(Saved entries)

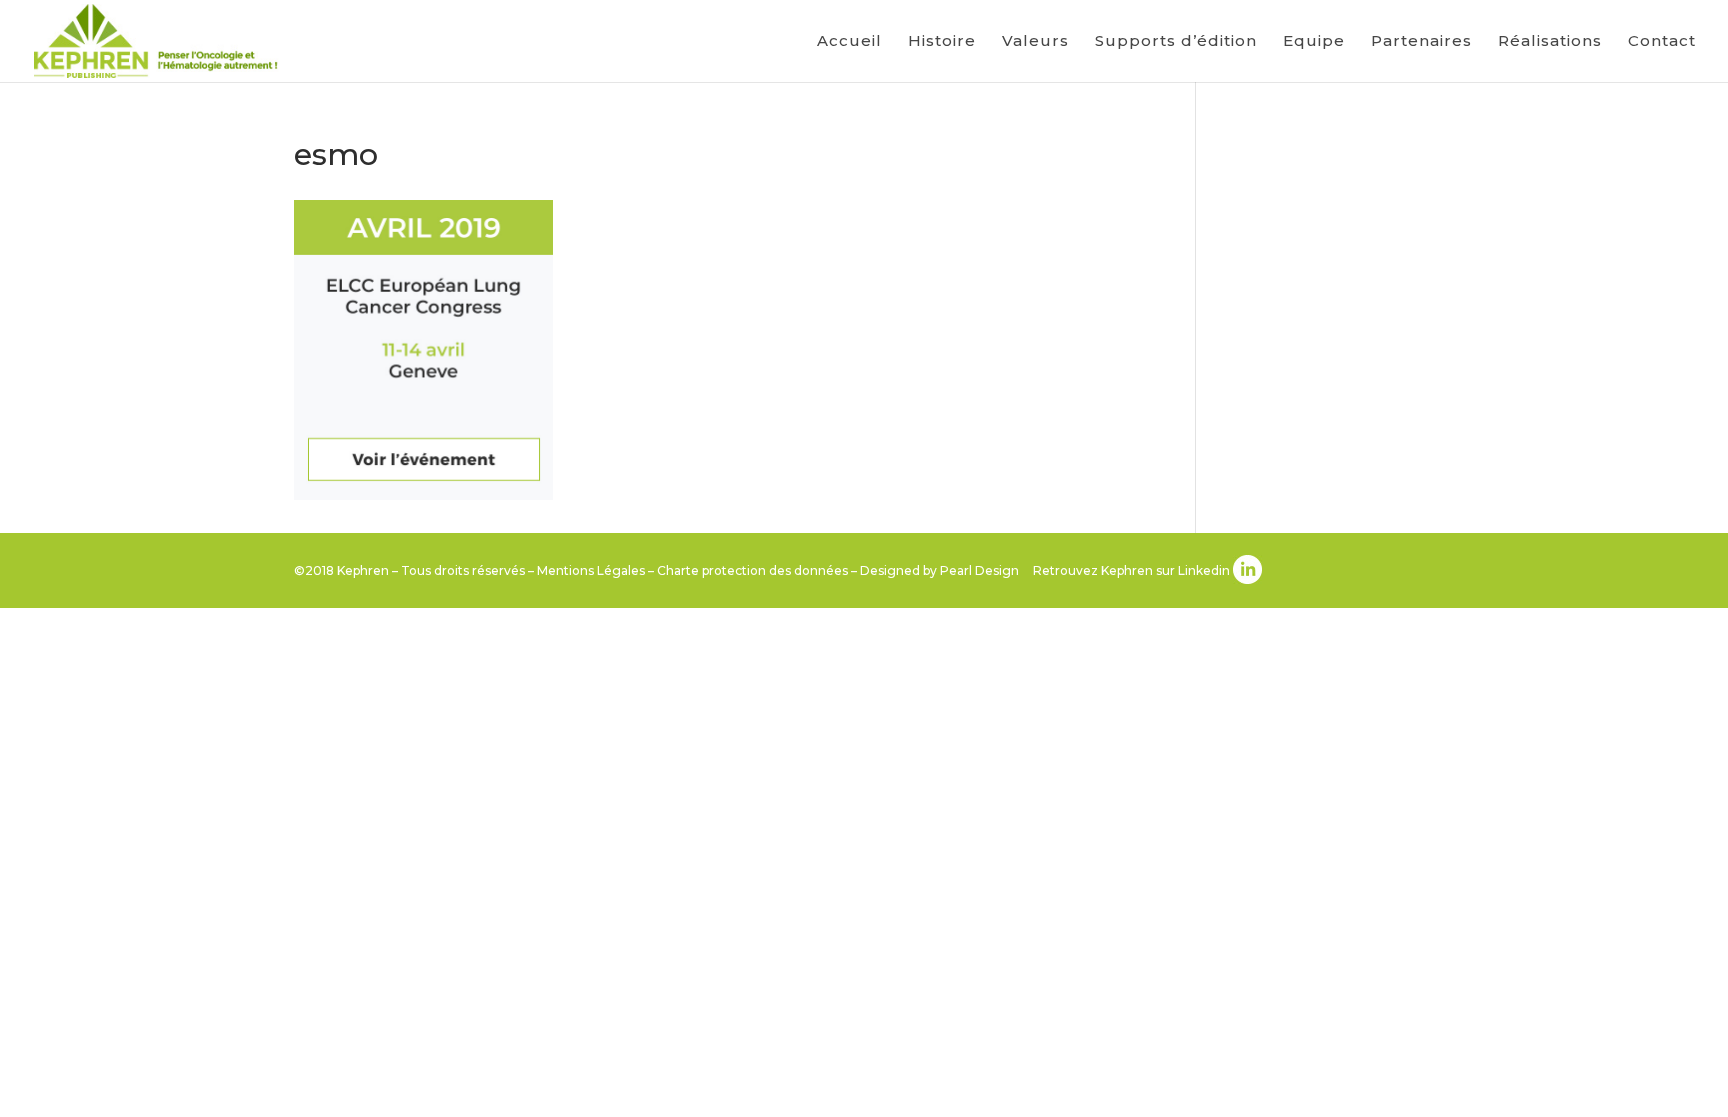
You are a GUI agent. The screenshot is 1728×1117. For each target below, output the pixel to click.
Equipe (1314, 42)
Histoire (942, 42)
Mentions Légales (591, 570)
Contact (1662, 42)
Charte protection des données (752, 570)
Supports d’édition (1176, 42)
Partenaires (1421, 42)
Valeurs (1035, 42)
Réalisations (1550, 42)
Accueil (849, 42)
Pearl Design (979, 570)
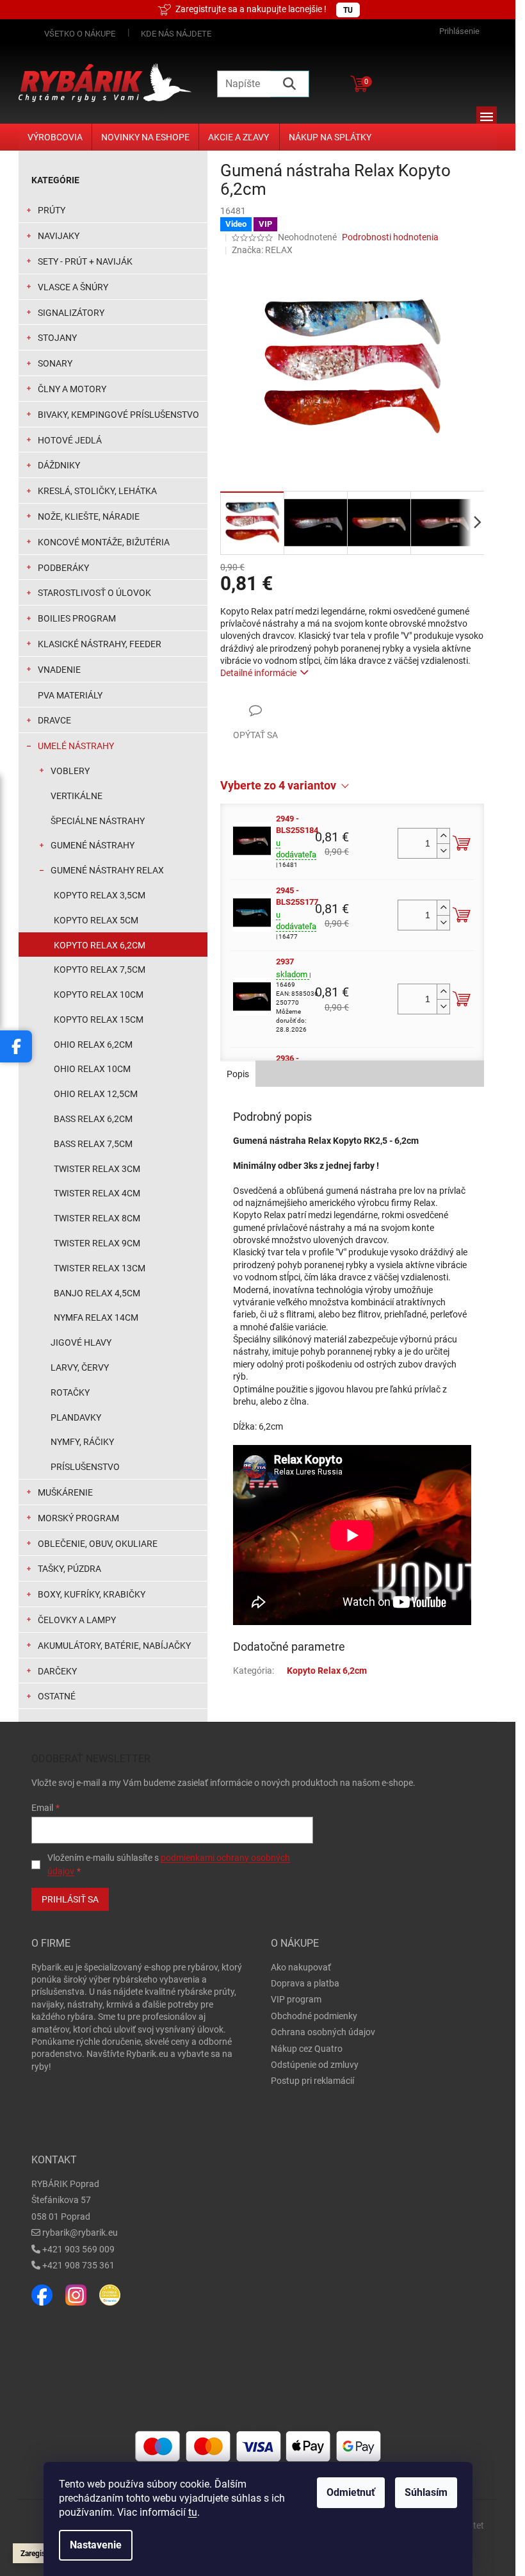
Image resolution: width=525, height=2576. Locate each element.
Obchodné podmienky (314, 2016)
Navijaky (58, 236)
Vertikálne (76, 796)
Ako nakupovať (301, 1967)
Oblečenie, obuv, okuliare (98, 1544)
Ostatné (57, 1696)
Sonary (55, 363)
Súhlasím (426, 2492)
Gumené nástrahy (92, 845)
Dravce (54, 720)
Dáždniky (59, 465)
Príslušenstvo (85, 1467)
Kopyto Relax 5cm (96, 920)
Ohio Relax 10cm (92, 1069)
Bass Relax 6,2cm (93, 1119)
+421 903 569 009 (78, 2249)
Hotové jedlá (70, 440)
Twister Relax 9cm (97, 1243)
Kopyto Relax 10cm (98, 994)
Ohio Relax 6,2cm (93, 1044)
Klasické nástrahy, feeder (99, 644)
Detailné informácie (258, 673)
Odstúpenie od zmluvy (315, 2065)
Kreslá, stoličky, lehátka (97, 491)
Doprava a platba (305, 1983)
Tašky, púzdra (69, 1569)
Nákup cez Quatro (307, 2048)
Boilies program (77, 618)
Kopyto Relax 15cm (98, 1019)
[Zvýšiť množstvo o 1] (443, 836)
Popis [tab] (238, 1074)
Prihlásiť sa (70, 1899)
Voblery (70, 771)
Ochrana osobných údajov (323, 2032)
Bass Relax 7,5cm (93, 1144)
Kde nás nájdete (176, 33)
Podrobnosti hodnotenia (390, 237)
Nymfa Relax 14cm (96, 1317)
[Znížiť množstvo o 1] (443, 850)
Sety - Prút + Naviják (85, 261)
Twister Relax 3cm (97, 1169)
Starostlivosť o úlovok (94, 593)
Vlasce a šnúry (73, 287)
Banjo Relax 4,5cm (97, 1293)
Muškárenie (65, 1492)
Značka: (262, 250)
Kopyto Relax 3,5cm (99, 895)
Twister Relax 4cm (97, 1193)
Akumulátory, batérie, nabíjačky (114, 1645)
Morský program (78, 1518)
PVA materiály (70, 695)
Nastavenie (96, 2545)
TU (348, 10)
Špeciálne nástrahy (98, 821)
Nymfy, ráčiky (82, 1442)
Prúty (51, 210)
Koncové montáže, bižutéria (104, 542)
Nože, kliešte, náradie (89, 516)
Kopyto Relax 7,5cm (99, 969)
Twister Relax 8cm (97, 1218)
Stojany (57, 338)
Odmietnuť (351, 2492)
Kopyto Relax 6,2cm (99, 945)
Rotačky (70, 1392)
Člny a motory (72, 389)
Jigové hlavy (81, 1342)
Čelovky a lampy (77, 1620)
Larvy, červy (80, 1367)
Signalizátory (71, 313)
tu (192, 2512)
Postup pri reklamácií (312, 2081)
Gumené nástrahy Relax (107, 870)
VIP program (296, 1999)
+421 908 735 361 (78, 2265)
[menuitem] (55, 137)
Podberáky (63, 568)
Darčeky (57, 1671)
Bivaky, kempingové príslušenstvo (118, 414)
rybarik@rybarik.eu (80, 2232)
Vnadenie (59, 670)
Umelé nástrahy (76, 746)
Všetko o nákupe (79, 33)
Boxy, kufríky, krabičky (91, 1594)
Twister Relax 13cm (99, 1268)
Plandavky (76, 1417)
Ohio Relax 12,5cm (96, 1094)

Exercise requirements
Exact repeat, pictures omitted: give every line from the top of the records down to and including the line with "Klasické nástrahy, feeder (99, 644)".

Solution to this task
You are a GUI agent. The screenshot is 1728×1117. For each target below, output the pixel to click.
Equipe (1314, 42)
Histoire (942, 42)
Mentions Légales (591, 570)
Contact (1662, 42)
Charte protection des données (752, 570)
Supports d’édition (1176, 42)
Partenaires (1421, 42)
Valeurs (1035, 42)
Réalisations (1550, 42)
Accueil (849, 42)
Pearl Design (979, 570)
Image resolution: width=525, height=2576. Locate each element.
Obchodné podmienky (314, 2016)
Navijaky (58, 236)
Vertikálne (76, 796)
Ako nakupovať (301, 1967)
Oblečenie, obuv, okuliare (98, 1544)
Ostatné (57, 1696)
Sonary (55, 363)
Súhlasím (426, 2492)
Gumené nástrahy (92, 845)
Dravce (54, 720)
Dáždniky (59, 465)
Príslušenstvo (85, 1467)
Kopyto Relax 5cm (96, 920)
Ohio Relax 10cm (92, 1069)
Bass Relax 6,2cm (93, 1119)
+421 903 569 009 (78, 2249)
Hotové jedlá (70, 440)
Twister Relax 9cm (97, 1243)
Kopyto Relax 10cm (98, 994)
Ohio Relax 6,2cm (93, 1044)
Klasické nástrahy, feeder (99, 644)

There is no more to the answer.